## begin Provided entries

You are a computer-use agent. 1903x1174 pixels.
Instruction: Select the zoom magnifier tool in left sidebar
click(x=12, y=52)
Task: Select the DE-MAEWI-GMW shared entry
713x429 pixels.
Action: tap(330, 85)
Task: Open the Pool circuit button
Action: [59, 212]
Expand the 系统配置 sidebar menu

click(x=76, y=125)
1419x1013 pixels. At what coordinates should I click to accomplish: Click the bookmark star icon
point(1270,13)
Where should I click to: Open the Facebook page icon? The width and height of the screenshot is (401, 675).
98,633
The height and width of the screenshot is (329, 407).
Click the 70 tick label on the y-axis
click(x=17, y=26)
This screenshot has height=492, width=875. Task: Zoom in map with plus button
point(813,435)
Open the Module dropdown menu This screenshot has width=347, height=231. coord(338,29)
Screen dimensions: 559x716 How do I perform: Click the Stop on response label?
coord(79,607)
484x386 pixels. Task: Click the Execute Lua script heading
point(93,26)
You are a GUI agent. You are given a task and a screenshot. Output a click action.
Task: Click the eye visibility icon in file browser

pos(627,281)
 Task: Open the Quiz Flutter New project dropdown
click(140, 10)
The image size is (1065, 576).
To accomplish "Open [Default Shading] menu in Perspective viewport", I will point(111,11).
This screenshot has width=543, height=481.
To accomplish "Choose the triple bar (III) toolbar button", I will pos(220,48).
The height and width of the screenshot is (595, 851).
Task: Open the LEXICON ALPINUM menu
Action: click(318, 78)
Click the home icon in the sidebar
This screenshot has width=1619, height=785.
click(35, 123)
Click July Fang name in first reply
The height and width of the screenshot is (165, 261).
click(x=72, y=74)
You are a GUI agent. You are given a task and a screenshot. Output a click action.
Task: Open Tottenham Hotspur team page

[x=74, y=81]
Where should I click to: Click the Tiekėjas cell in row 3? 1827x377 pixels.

## end Provided entries

Exercise requirements: Copy out every one of the lines above, word for word.

Response:
You are a computer-use agent. 1903x1174 pixels.
Instruction: Select the zoom magnifier tool in left sidebar
click(x=12, y=52)
Task: Select the DE-MAEWI-GMW shared entry
713x429 pixels.
Action: tap(330, 85)
Task: Open the Pool circuit button
Action: [59, 212]
Expand the 系统配置 sidebar menu

click(x=76, y=125)
1419x1013 pixels. At what coordinates should I click to accomplish: Click the bookmark star icon
point(1270,13)
Where should I click to: Open the Facebook page icon? The width and height of the screenshot is (401, 675).
98,633
The height and width of the screenshot is (329, 407).
Click the 70 tick label on the y-axis
click(x=17, y=26)
This screenshot has height=492, width=875. Task: Zoom in map with plus button
point(813,435)
Open the Module dropdown menu This screenshot has width=347, height=231. coord(338,29)
Screen dimensions: 559x716 How do I perform: Click the Stop on response label?
coord(79,607)
484x386 pixels. Task: Click the Execute Lua script heading
point(93,26)
You are a GUI agent. You are given a task and a screenshot. Output a click action.
Task: Click the eye visibility icon in file browser

pos(627,281)
 Task: Open the Quiz Flutter New project dropdown
click(140, 10)
The image size is (1065, 576).
To accomplish "Open [Default Shading] menu in Perspective viewport", I will point(111,11).
This screenshot has width=543, height=481.
To accomplish "Choose the triple bar (III) toolbar button", I will pos(220,48).
The height and width of the screenshot is (595, 851).
Task: Open the LEXICON ALPINUM menu
Action: click(318, 78)
Click the home icon in the sidebar
This screenshot has width=1619, height=785.
click(35, 123)
Click July Fang name in first reply
The height and width of the screenshot is (165, 261).
click(x=72, y=74)
You are a GUI agent. You are given a task and a screenshot. Output a click action.
Task: Open Tottenham Hotspur team page

[x=74, y=81]
Where should I click to: Click the Tiekėjas cell in row 3? 1827x377 pixels.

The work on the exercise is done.